William Strachey wrote of Jamestown’s poor inhabitants that
there were “many more particularities of their sufferances . . . than I have the
heart to express.” He had seen people starving, out of their minds from hunger.
What did they say? What did they do? He did not say.
George Percy, the man who surely must
share blame for the pitiful conditions at Jamestown, did not hesitate to set
down the ugly details that accompanied starvation. He wrote of a colonist named
Hugh Pryse, “beinge pinched with extreme famin, in a furious distracted moode“
who ran into the center of the marketplace “Blaspheameinge exclaimeinge and
Cryeinge outt thatt there was noe god, alledgeinge thatt if there were a god he
would not Suffer his Creatures whome he had made and framed, to indure those
miseries and to perish for wante of food and Sustenance.”
Percy
did not know that people in the last stages of starvation may become mentally
disturbed and experience hallucinations.

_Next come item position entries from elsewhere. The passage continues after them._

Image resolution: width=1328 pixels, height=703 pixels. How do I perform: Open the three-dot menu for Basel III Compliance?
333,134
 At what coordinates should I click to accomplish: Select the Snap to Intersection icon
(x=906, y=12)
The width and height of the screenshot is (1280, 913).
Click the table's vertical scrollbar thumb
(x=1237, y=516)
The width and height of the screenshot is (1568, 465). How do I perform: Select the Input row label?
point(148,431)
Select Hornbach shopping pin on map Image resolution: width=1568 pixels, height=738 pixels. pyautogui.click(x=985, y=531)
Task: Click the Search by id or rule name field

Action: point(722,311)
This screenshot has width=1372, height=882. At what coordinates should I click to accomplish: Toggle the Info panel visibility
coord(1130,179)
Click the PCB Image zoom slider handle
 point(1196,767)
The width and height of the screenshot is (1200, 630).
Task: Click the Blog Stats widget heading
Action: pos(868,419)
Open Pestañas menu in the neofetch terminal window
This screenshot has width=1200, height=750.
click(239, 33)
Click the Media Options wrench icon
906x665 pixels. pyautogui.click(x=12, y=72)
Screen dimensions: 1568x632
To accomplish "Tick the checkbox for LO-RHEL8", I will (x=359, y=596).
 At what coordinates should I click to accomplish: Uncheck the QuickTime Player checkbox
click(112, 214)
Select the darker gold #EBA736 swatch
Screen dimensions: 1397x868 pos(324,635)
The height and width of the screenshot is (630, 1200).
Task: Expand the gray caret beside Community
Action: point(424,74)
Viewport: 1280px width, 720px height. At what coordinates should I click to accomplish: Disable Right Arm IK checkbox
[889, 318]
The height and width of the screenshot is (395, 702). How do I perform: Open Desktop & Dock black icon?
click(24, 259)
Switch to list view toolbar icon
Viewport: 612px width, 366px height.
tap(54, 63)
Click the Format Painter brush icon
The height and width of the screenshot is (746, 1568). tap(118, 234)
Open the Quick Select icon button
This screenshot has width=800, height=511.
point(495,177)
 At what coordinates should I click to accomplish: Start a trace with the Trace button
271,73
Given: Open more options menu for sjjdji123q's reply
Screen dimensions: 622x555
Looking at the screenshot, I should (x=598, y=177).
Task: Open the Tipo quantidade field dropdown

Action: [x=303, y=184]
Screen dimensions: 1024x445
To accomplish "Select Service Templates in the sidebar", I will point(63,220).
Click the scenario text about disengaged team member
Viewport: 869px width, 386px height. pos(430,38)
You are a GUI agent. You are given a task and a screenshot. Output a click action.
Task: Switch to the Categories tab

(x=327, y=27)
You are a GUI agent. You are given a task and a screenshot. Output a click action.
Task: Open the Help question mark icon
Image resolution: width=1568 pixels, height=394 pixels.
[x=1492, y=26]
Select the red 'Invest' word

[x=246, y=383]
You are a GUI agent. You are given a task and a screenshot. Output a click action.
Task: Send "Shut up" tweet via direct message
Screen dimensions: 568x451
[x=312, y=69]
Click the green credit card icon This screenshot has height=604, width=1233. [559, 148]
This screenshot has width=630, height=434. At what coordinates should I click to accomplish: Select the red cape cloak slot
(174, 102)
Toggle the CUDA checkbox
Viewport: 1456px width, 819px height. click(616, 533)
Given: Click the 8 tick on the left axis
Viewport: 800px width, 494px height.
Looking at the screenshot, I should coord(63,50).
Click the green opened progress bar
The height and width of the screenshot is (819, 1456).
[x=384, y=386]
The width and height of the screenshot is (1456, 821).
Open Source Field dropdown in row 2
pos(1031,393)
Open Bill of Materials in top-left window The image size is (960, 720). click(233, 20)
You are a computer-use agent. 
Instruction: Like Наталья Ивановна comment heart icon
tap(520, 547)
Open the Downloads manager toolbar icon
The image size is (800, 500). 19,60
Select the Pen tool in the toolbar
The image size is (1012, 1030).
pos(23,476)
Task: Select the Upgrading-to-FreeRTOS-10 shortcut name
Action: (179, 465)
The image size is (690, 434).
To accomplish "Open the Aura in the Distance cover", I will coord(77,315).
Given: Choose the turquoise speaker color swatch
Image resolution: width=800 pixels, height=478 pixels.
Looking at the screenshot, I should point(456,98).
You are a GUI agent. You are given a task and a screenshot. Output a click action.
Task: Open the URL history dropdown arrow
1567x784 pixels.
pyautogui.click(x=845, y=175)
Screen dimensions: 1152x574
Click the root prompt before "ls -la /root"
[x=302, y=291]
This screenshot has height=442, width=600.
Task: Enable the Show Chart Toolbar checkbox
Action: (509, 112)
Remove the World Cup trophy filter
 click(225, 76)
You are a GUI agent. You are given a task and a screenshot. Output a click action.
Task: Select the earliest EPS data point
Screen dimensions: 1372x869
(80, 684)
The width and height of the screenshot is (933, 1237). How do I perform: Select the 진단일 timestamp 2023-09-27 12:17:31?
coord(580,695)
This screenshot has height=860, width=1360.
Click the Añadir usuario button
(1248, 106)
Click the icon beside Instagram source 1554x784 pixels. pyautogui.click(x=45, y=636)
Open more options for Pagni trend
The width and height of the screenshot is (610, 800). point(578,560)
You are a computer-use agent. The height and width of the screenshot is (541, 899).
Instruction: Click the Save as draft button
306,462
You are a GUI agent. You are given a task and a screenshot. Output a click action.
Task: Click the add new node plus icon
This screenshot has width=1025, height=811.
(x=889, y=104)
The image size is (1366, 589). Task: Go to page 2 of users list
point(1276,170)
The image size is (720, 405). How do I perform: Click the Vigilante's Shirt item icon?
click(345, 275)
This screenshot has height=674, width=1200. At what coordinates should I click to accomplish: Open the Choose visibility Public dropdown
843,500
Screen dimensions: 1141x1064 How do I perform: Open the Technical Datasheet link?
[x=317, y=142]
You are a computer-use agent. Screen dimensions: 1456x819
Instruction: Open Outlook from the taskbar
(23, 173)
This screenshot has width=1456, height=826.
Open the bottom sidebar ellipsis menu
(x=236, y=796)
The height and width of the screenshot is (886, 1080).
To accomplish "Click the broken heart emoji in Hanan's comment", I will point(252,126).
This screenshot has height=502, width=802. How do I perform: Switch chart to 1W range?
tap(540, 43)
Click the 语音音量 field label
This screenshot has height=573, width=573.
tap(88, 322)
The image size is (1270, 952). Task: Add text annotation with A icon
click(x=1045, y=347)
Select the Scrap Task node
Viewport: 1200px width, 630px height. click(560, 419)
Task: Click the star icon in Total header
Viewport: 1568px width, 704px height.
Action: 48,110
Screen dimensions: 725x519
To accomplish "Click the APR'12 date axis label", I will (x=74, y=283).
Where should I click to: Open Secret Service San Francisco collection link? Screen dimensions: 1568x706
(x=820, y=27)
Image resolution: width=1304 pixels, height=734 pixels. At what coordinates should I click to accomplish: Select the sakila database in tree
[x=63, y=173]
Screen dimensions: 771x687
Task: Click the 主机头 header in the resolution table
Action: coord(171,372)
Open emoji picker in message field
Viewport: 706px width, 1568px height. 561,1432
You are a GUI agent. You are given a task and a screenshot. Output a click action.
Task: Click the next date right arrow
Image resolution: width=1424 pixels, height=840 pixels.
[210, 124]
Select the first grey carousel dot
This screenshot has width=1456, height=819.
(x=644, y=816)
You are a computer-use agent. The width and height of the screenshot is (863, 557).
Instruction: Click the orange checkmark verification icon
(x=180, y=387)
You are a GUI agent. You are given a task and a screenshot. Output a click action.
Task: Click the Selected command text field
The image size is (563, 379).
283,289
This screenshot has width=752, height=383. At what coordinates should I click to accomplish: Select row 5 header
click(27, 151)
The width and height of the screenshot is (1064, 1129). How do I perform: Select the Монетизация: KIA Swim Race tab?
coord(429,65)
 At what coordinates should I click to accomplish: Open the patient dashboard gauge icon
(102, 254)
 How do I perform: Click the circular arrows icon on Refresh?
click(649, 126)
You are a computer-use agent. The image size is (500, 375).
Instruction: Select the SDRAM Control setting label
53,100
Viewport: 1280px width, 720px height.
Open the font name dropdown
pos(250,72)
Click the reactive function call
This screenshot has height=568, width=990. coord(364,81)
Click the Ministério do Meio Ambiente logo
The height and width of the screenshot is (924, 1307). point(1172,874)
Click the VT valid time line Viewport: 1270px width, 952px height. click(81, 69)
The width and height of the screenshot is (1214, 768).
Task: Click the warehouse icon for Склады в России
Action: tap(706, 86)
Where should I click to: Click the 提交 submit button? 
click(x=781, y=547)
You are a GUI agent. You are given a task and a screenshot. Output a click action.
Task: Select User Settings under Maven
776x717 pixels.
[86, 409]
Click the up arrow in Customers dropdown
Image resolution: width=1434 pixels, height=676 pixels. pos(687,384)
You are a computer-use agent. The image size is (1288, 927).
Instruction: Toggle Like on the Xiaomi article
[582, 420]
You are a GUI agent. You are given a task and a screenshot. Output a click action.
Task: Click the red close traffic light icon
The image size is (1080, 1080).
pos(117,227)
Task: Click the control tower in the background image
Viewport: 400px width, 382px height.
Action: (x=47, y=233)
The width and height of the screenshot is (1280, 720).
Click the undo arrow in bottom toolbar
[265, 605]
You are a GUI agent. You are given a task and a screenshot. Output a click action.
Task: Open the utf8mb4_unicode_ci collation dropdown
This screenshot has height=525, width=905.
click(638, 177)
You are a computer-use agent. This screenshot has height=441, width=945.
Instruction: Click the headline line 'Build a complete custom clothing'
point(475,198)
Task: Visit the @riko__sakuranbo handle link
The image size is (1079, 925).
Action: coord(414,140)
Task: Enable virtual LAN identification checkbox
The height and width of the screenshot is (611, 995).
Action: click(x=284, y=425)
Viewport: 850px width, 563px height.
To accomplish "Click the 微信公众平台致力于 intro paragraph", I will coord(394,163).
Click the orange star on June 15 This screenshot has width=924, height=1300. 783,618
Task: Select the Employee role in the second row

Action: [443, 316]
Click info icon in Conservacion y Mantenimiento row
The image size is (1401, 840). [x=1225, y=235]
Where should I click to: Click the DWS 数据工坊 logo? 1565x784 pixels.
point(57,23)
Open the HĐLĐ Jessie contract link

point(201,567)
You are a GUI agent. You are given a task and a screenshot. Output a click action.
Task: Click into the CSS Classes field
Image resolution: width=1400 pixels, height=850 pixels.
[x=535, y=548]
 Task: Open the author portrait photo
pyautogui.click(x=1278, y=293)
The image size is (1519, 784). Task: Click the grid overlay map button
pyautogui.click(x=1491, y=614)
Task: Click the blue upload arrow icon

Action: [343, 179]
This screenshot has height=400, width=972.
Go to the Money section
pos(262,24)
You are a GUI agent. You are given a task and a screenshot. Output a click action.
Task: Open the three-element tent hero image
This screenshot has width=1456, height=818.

When Pryse and another colonist, “a
Butcher, a Corpulentt fatt man” went into the woods to look for something to
eat, the Indians killed them both. Percy wrote with some satisfaction that God
had punished Pryse for his earlier blasphemous talk, because his corpse was
dismembered, perhaps by wolves, and his bowels torn out of his body. But the
fat butcher, “not lyeing above sixe yardes from him, was fownd altogether
untouched, onely by the salvages arrowes whereby he Receaved his deathe.”
“
Poor
Hugh Pryse. Poor butcher. Poor Jamestown.